Write out word for word the passage of the Gessnerallee newsletter interview starting at "What has been" and ending at "of your job?".

> [Exercise text]
####################

Dear visitors to Gessnerallee, dear artists
Ramona Unterberg and Manuel Gerst have been working as diversity agents at Gessnerallee since the start of the season last summer. We asked them three questions about their work for this weekly newsletter.
You started as diversity agents at the Gessnerallee in August last year. How would you describe the essence of your work?
Ramona Unterberg: Essentially, we do diversity development: we support anti-discriminatory opening processes at Gessnerallee at the audience, programme and staff levels.
Manuel Gerst: In terms of awareness-raising and accessibility, we consider together how Gessnerallee can open up even further to marginalised groups. To this end, we develop concrete measures that have an outward impact. However, a large part of the work also involves working on internal structures.
What has been a particularly memorable moment in your role so far?
Manuel Gerst: We are currently working with the organisation ‘Sensability’, which advises institutions on accessibility. In December, we organised an internal workshop with them in which the participants were asked to take on the perspective of a person with a disability. We were quite excited in advance about how this would work and, above all, how the workshop would be received by the team. In the end, we were very relieved that there was so much positive feedback and that it also had a strong team-building effect.
What are the biggest challenges of your job?
Manuel Gerst: There are still hardly any experience and reference values, which is why we also try to exchange ideas with colleagues from other cultural institutions. The field of diversity development is still in its infancy and is unfortunately increasingly being cut back. Communicating the field to the outside world and reaching people from marginalised groups at all is a feat. But we still have a few years to go and are very confident.
Ramona Unterberg: Our positions are new and many tasks and processes interfere with established processes and areas of responsibility. Unlearning together and patiently and ideally launching new processes sensibly is the most challenging opportunity for me.

####################

[Records contained in a dataset]

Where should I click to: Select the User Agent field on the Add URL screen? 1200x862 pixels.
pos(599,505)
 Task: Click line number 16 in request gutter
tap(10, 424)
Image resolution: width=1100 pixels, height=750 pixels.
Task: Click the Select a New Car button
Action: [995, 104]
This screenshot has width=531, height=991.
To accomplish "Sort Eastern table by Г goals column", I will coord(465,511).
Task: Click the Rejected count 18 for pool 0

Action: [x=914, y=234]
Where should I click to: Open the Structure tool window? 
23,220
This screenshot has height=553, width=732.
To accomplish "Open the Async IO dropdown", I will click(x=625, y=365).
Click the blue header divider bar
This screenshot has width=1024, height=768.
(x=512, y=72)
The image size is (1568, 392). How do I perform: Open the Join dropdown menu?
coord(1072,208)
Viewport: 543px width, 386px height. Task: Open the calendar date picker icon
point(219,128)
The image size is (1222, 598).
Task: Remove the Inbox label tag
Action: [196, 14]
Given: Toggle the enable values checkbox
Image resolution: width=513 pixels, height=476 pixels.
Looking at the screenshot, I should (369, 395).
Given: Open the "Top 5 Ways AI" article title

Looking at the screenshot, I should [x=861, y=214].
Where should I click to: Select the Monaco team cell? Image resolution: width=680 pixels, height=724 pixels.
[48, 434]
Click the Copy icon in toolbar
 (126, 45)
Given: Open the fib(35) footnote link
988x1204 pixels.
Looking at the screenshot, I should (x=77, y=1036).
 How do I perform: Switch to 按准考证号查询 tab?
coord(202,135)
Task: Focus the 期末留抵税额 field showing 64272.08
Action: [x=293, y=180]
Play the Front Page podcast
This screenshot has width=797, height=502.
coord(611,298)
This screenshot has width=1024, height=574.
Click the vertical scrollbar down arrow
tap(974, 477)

####################

> [Result]
What has been a particularly memorable moment in your role so far?
Manuel Gerst: We are currently working with the organisation ‘Sensability’, which advises institutions on accessibility. In December, we organised an internal workshop with them in which the participants were asked to take on the perspective of a person with a disability. We were quite excited in advance about how this would work and, above all, how the workshop would be received by the team. In the end, we were very relieved that there was so much positive feedback and that it also had a strong team-building effect.
What are the biggest challenges of your job?